Pretty likely R&D, but obviously would need to be confirmed by OpenAI.
The original reporting includes this:
> The documents revealed how much OpenAI paid Microsoft for services. In the 2025 calendar year, OpenAI paid Microsoft $10.59 billion for “Research and development” expenses. We believe this most likely refers to the cost of training OpenAI’s models.
Your comment made we wonder what happens when the AI company's new model does not have a dramatic improvement and have just knowledge updates, and majority of the users does not upgrade?
Given the enormous cost of training, would it be worth training new models then?
> Given the enormous cost of training, would it be worth training new models then?
I'm not an expert, but is this even an option? I mean models must be refreshed with latest knowldge base periodically even without algo/design improvements, otherwise the lag become too noticeable and it will hurt users and their use-case.

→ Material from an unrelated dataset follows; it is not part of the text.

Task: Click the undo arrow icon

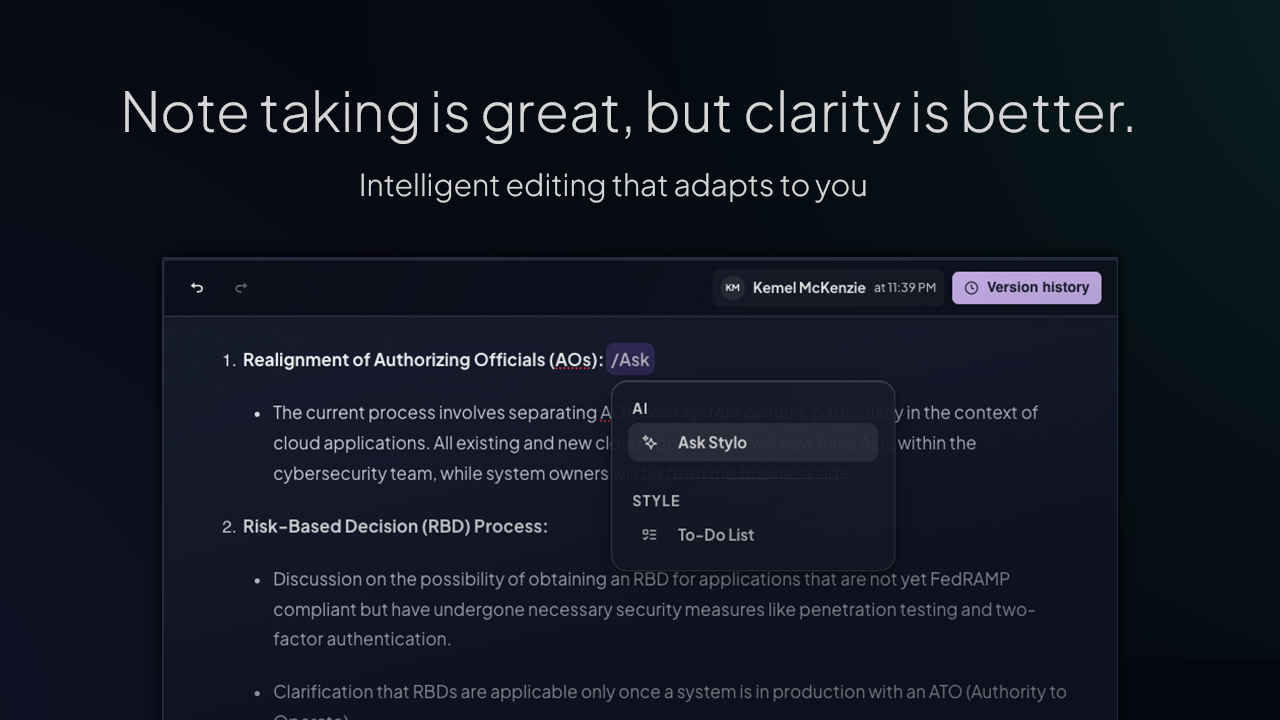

It’s a big number. I wonder what steps we will see to raise revenue leading up to an IPO, and specifically if they’ll cut off the OpenAI subscription that is powering my Open claw install. They have been quite friendly with using the oauth tokens in various harnesses.
They will most certainly cut subscription access, same as Anthropic. It is inevitable that they will go down the same lockin+squeeze route. I unsubscribed from Claude a couple of weeks ago, on gpt now. However, Openai will have to make a similar move.
At that point however open weight model providers will start to shine. All eyes on China.
Ed Zitron certainly was right that a constant firehose of denialist AI doom would get him clicks and views from the type of audience who yearns to have their biases confirmed and their fears validated. He's made a lot of hay off that excellent prediction.
Can't really think of anything else he's been right about, though. I don't think "right" is what he's going for anyway, it's all about that validation and a coherent, testable hypothesis takes a very distant second place.
Musk hiding is Ai inside spacex seems strategic now. Ai forward companies can’t hide losses, but a conglomerate can hide that. Might give grokursor new life.
> OpenAI's spending mix shows why. The reported 2025 figures include $7.5 billion in cost of revenue, $19.18 billion in research and development, $5.73 billion in sales and marketing, and $1.57 billion in general and administrative expense
How the hell did they spend 5.7 billion in "sales and marketing"?
Discounted contracts for big clients? Commissions? Both?
If this can be trusted, they are selling $1 for ~95 cents, and are spending $3 on R&D. This is... Not an unsustainable business model as long as the money keeps flowing.
OpenAI is selling $1 for $2 and spending ~$5 to make that happen. The question is if they get to selling $1 for $2 long enough to make they're investment back.
Daily reminder that API pricing for both OpenAI and Anthropic is profitable today and that the cost of tokens for existing models falls sharply over time for a variety of reasons (unless we go into a far worse hardware inflationary environment than we are in today).
The only thing any of them are losing money on is the 200$ a month plans, and you betchya that they're moving as many enterprises to per token pricing as possible rapidly.
If you're not investing in these companies when they IPO and ideally before that if you are lucky enough to be rich, you deserve to not reap what you didn't sow.